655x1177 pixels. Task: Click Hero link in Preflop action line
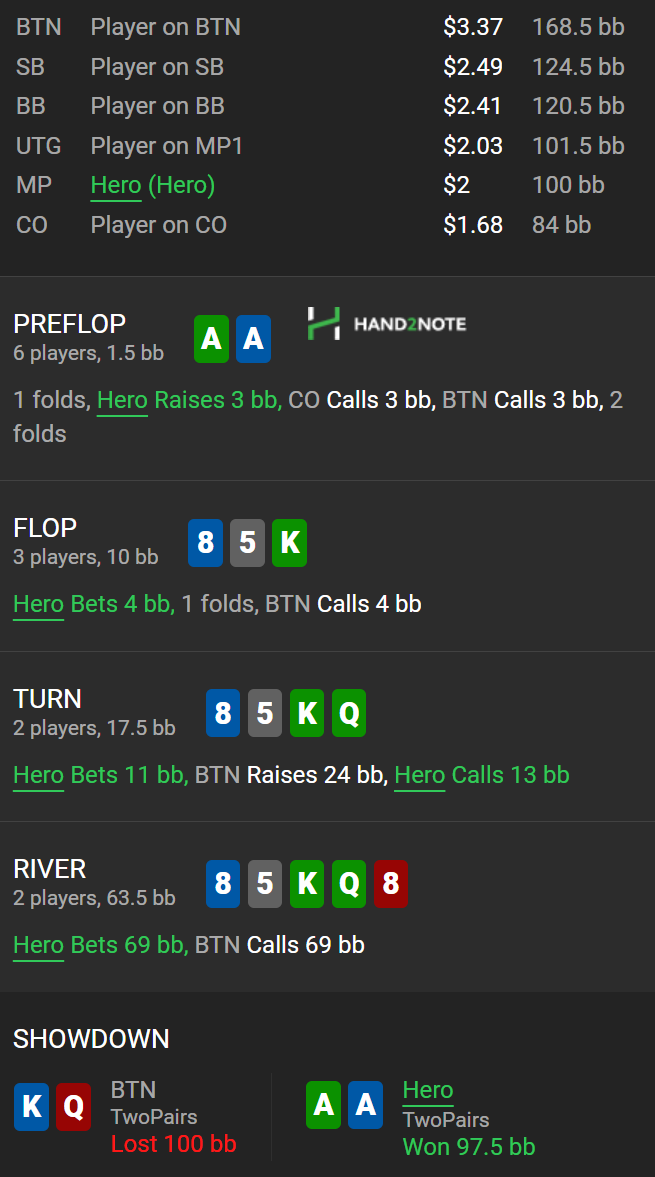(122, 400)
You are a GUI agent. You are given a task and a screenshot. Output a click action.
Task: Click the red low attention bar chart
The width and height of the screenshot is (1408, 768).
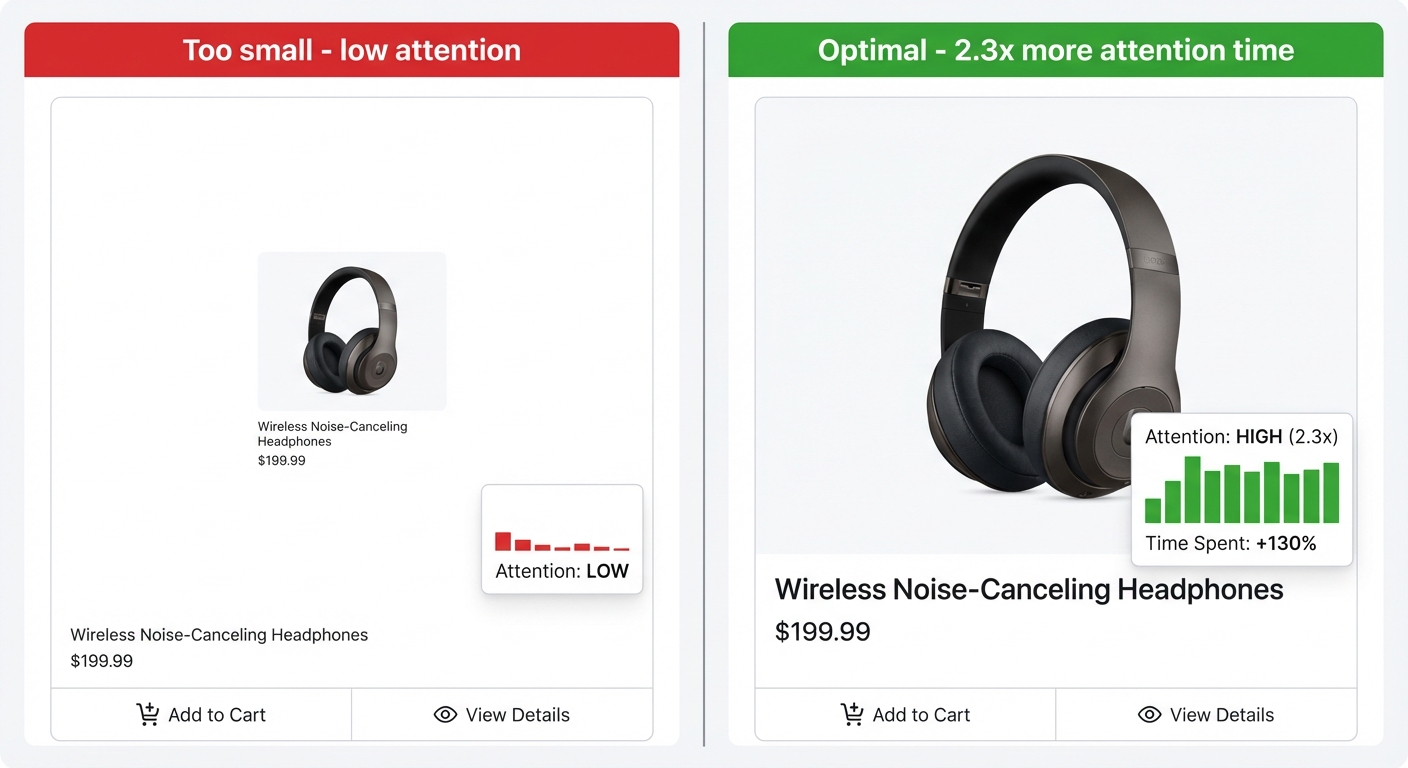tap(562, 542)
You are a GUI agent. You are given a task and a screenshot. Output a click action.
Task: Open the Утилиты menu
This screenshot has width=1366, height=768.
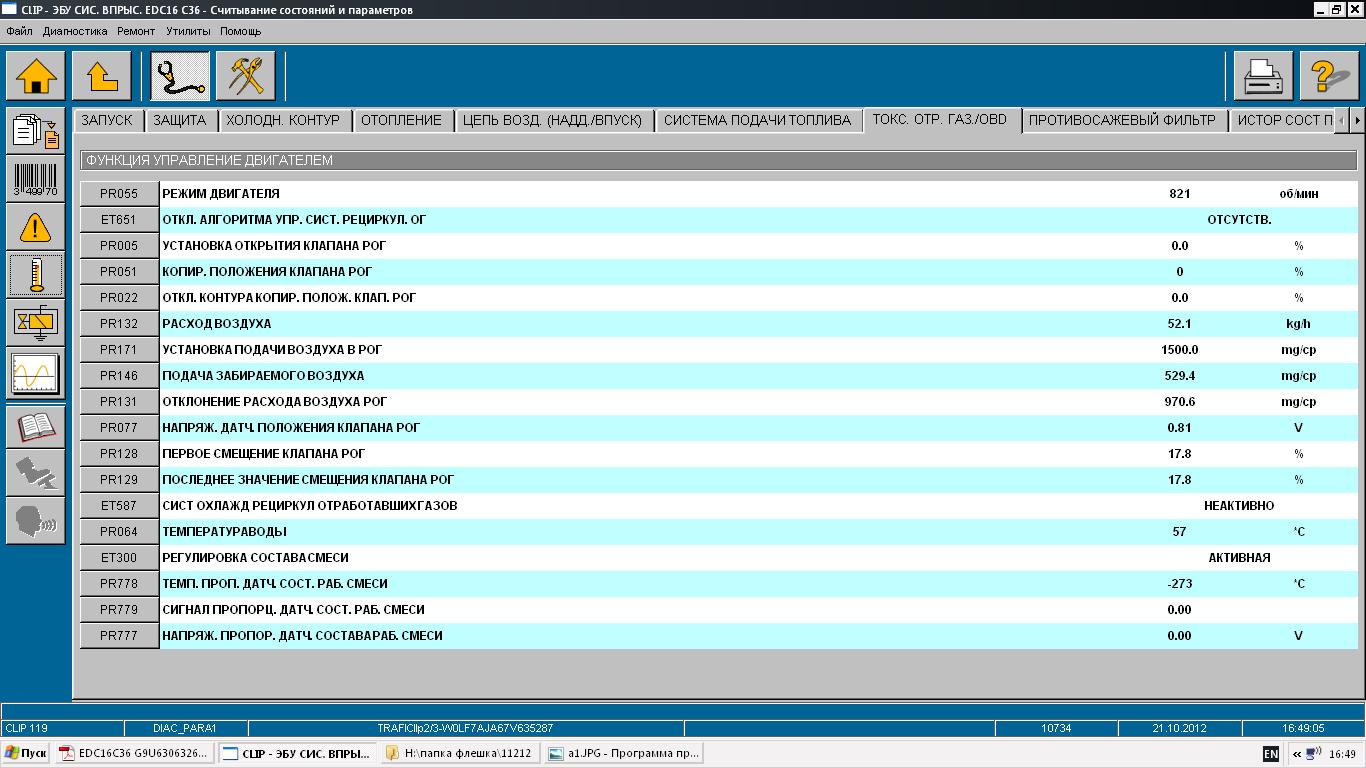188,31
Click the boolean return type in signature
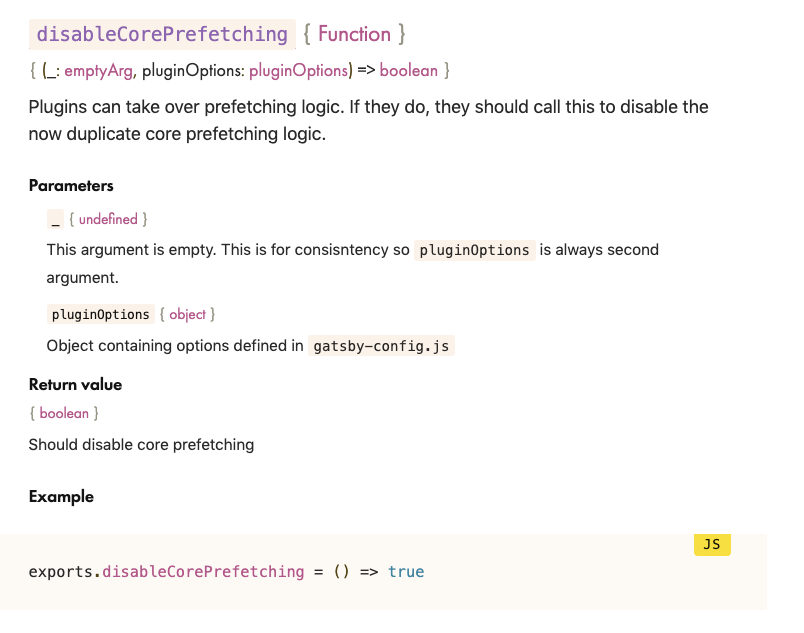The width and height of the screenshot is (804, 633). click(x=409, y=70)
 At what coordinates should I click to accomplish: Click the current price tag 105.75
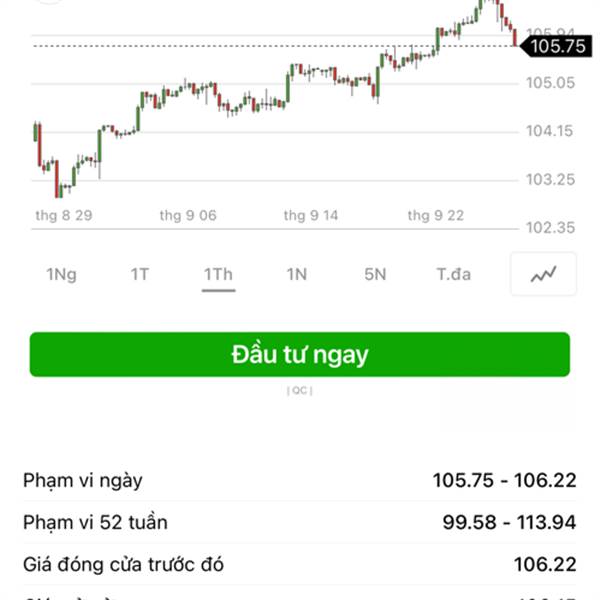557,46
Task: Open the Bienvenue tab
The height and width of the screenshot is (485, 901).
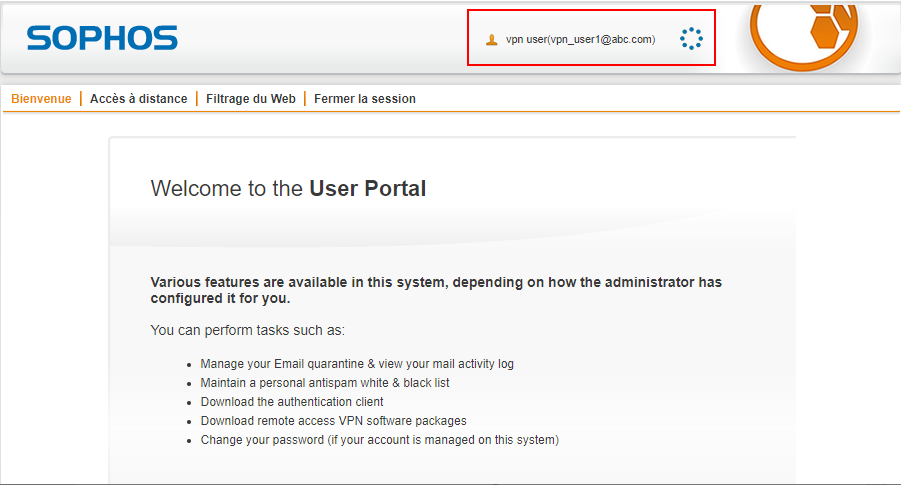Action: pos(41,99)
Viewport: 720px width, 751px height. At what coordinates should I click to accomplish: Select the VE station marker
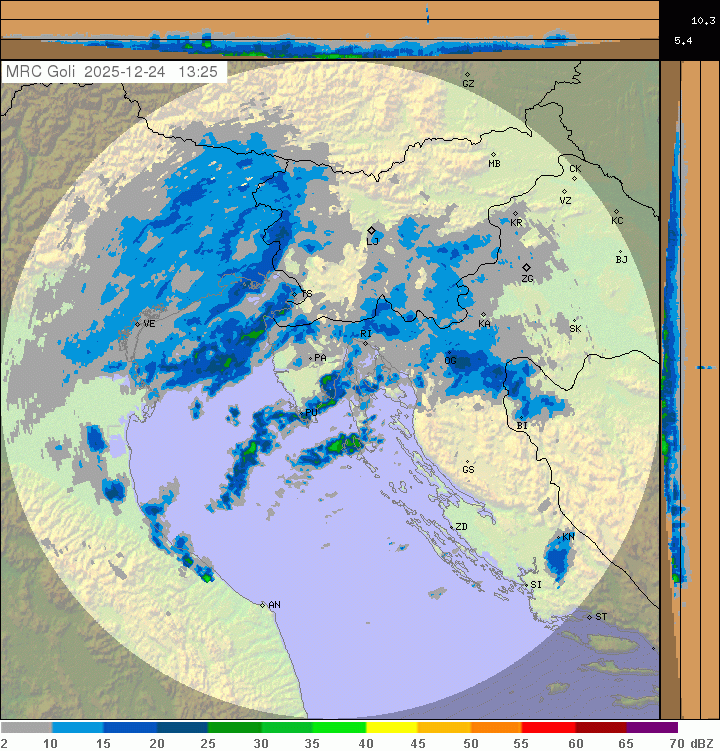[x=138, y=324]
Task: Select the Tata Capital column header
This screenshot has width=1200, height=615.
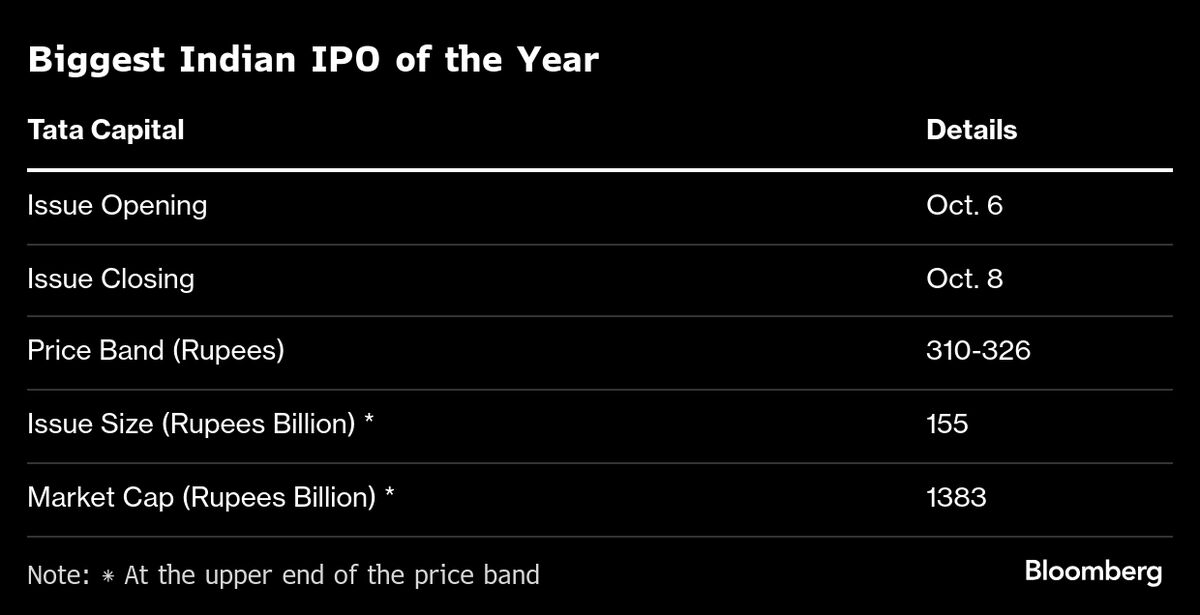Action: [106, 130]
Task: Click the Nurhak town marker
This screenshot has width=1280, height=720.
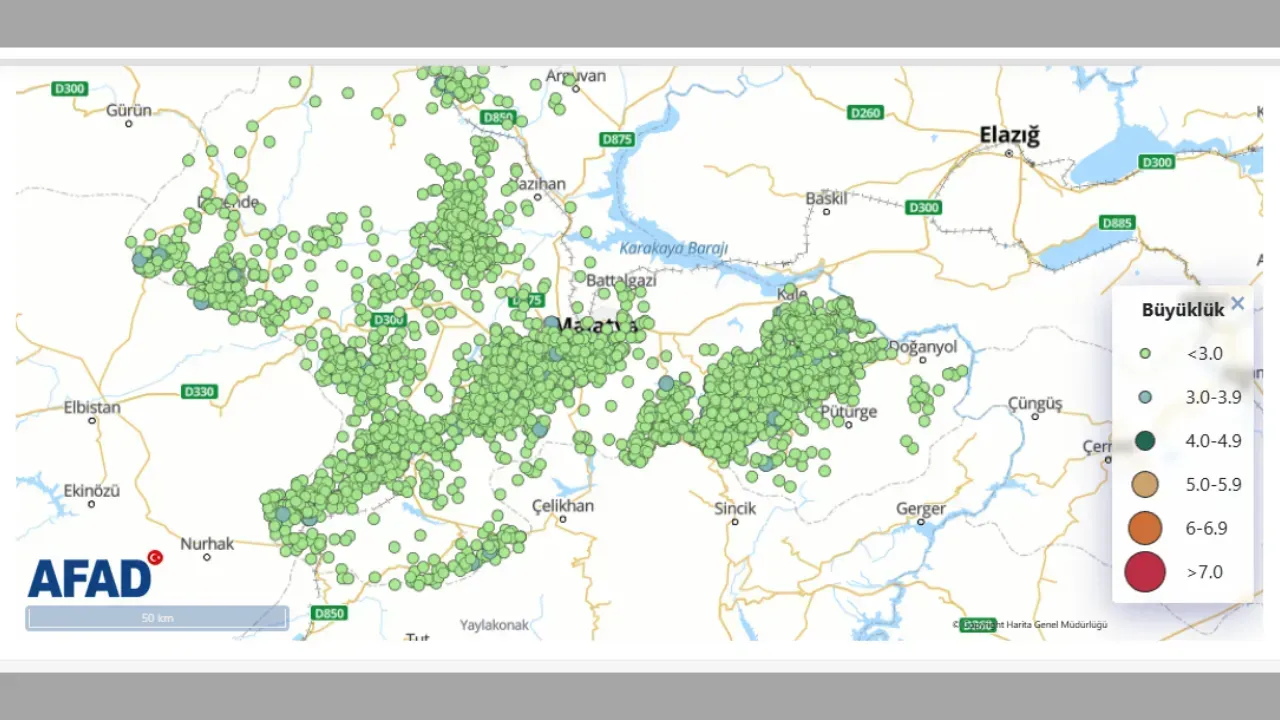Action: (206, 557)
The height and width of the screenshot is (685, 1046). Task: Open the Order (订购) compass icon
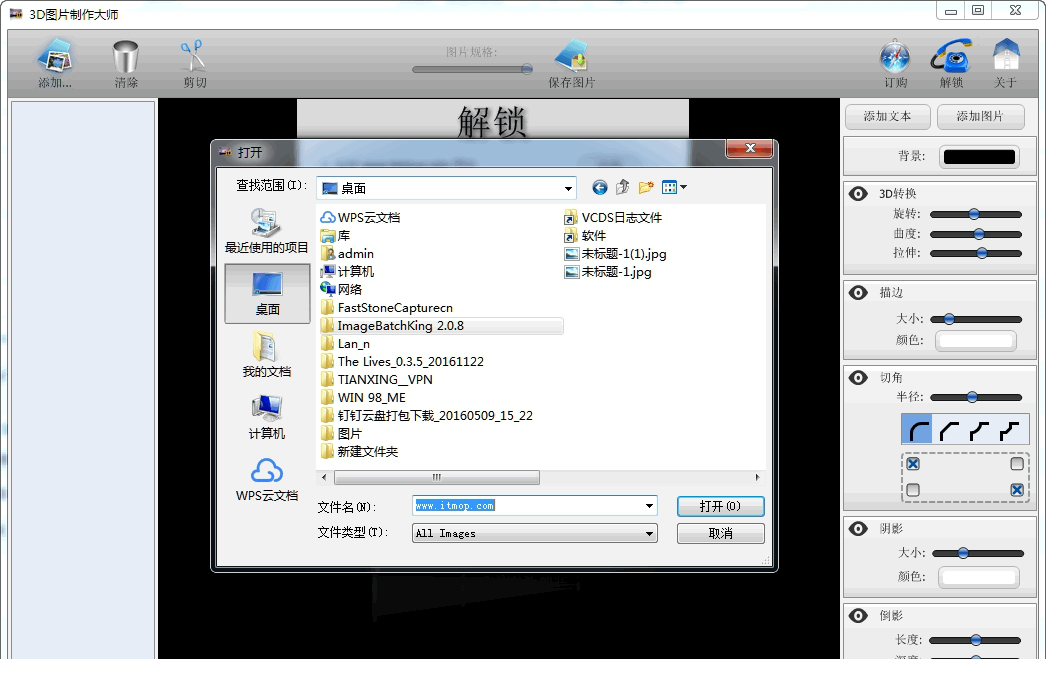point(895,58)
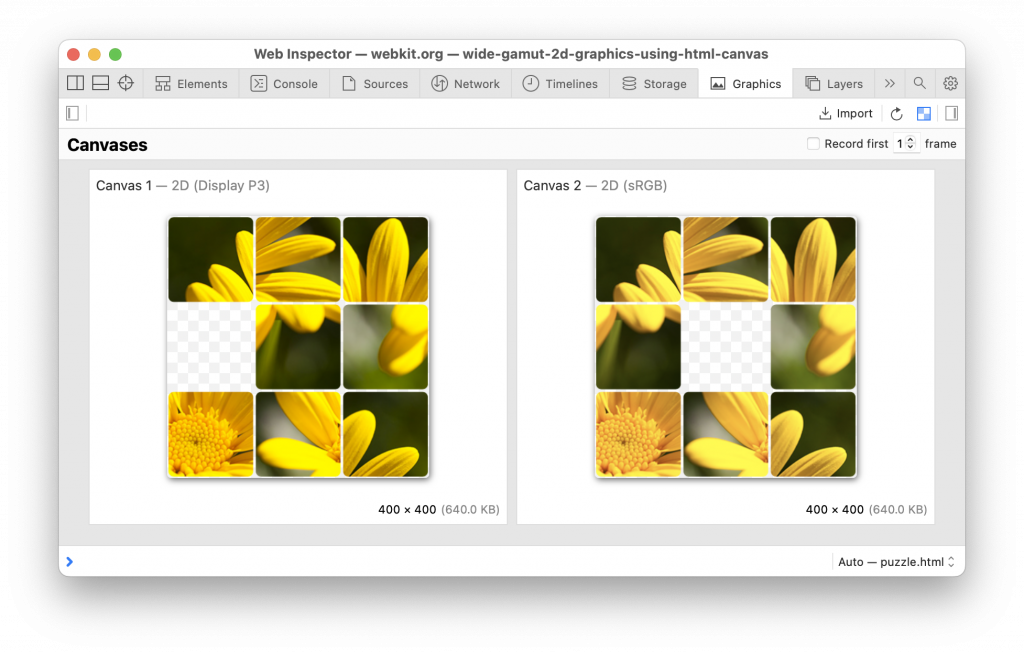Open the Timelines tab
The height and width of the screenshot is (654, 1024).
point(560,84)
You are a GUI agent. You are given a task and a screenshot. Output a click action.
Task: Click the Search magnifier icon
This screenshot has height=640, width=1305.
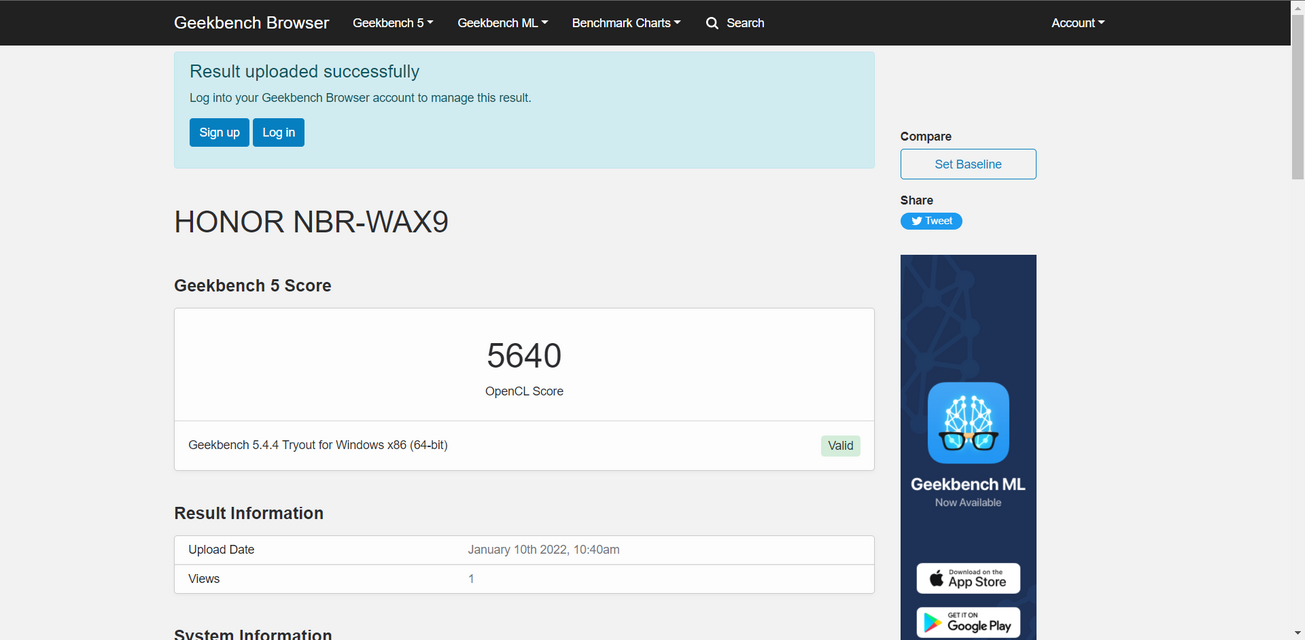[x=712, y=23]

# [Written task]
Please rewrite the material above, from its first line through the line with "point(560,84)", as a Markdown table with the columns Number and Text, one row per line and no blank lines. Leave the pictures out.

# [Completed exercise]
| Number | Text |
|---|---|
| 1 | 655x1177 pixels. Task: Click Hero link in Preflop action line |
| 2 | (122, 400) |
| 3 | You are a GUI agent. You are given a task and a screenshot. Output a click action. |
| 4 | Task: Click the red low attention bar chart |
| 5 | The width and height of the screenshot is (1408, 768). |
| 6 | tap(562, 542) |
| 7 | You are a GUI agent. You are given a task and a screenshot. Output a click action. |
| 8 | Task: Open the Утилиты menu |
| 9 | This screenshot has width=1366, height=768. |
| 10 | 188,31 |
| 11 | Click the boolean return type in signature |
| 12 | The width and height of the screenshot is (804, 633). click(x=409, y=70) |
| 13 |  At what coordinates should I click to accomplish: Click the current price tag 105.75 |
| 14 | 557,46 |
| 15 | Task: Open the Bienvenue tab |
| 16 | The height and width of the screenshot is (485, 901). |
| 17 | Action: pos(41,99) |
| 18 | Viewport: 720px width, 751px height. At what coordinates should I click to accomplish: Select the VE station marker |
| 19 | [x=138, y=324] |
| 20 | Task: Select the Tata Capital column header |
| 21 | This screenshot has width=1200, height=615. |
| 22 | Action: [106, 130] |
| 23 | Task: Click the Nurhak town marker |
| 24 | This screenshot has width=1280, height=720. |
| 25 | Action: (206, 557) |
| 26 | The height and width of the screenshot is (685, 1046). Task: Open the Order (订购) compass icon |
| 27 | point(895,58) |
| 28 | Open the Timelines tab |
| 29 | The height and width of the screenshot is (654, 1024). |
| 30 | point(560,84) |